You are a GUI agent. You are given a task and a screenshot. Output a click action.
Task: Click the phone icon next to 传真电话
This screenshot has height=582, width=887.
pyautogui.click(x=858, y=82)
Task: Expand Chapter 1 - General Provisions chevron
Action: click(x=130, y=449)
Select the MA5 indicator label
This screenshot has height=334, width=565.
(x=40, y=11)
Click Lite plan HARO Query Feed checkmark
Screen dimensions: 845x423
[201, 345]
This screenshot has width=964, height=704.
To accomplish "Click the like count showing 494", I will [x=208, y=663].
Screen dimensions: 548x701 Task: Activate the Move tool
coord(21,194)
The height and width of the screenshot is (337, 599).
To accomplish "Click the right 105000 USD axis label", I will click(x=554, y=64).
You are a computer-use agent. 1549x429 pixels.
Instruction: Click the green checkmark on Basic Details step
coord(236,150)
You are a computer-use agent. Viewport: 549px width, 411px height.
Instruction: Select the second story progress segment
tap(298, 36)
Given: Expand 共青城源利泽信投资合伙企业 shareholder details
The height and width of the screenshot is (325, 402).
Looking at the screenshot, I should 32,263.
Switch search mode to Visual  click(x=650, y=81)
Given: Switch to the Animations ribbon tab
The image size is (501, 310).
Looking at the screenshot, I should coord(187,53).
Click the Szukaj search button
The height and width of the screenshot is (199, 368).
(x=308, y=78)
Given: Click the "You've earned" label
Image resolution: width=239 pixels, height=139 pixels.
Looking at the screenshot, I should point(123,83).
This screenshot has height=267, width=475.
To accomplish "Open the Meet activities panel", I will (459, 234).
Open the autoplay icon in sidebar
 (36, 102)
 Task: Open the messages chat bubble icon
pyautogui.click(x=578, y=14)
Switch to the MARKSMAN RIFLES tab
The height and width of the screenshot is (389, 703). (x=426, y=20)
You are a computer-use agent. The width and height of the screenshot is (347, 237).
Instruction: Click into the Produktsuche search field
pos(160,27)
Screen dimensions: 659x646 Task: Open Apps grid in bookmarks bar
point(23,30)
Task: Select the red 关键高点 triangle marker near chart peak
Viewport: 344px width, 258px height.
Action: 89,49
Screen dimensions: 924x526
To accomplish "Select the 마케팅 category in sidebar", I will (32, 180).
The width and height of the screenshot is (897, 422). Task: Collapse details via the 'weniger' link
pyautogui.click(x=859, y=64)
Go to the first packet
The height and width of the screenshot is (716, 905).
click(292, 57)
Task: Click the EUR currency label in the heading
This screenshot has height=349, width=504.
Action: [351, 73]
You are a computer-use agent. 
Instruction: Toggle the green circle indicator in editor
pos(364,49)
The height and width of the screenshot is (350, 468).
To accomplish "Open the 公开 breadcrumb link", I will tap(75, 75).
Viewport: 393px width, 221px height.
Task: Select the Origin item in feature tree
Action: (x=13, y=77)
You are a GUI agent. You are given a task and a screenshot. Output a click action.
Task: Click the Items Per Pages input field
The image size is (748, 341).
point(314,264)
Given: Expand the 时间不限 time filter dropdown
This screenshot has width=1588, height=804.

= = = = =

* [Work to be completed]: Please copy the line holding "The width and height of the screenshot is (897, 422)." and all lines after it to the end of the records, exactly, and nothing else.

* [Answer to this task]:
The width and height of the screenshot is (897, 422). Task: Collapse details via the 'weniger' link
pyautogui.click(x=859, y=64)
Go to the first packet
The height and width of the screenshot is (716, 905).
click(292, 57)
Task: Click the EUR currency label in the heading
This screenshot has height=349, width=504.
Action: [351, 73]
You are a computer-use agent. 
Instruction: Toggle the green circle indicator in editor
pos(364,49)
The height and width of the screenshot is (350, 468).
To accomplish "Open the 公开 breadcrumb link", I will tap(75, 75).
Viewport: 393px width, 221px height.
Task: Select the Origin item in feature tree
Action: (x=13, y=77)
You are a GUI agent. You are given a task and a screenshot. Output a click action.
Task: Click the Items Per Pages input field
The image size is (748, 341).
point(314,264)
Given: Expand the 时间不限 time filter dropdown
This screenshot has width=1588, height=804.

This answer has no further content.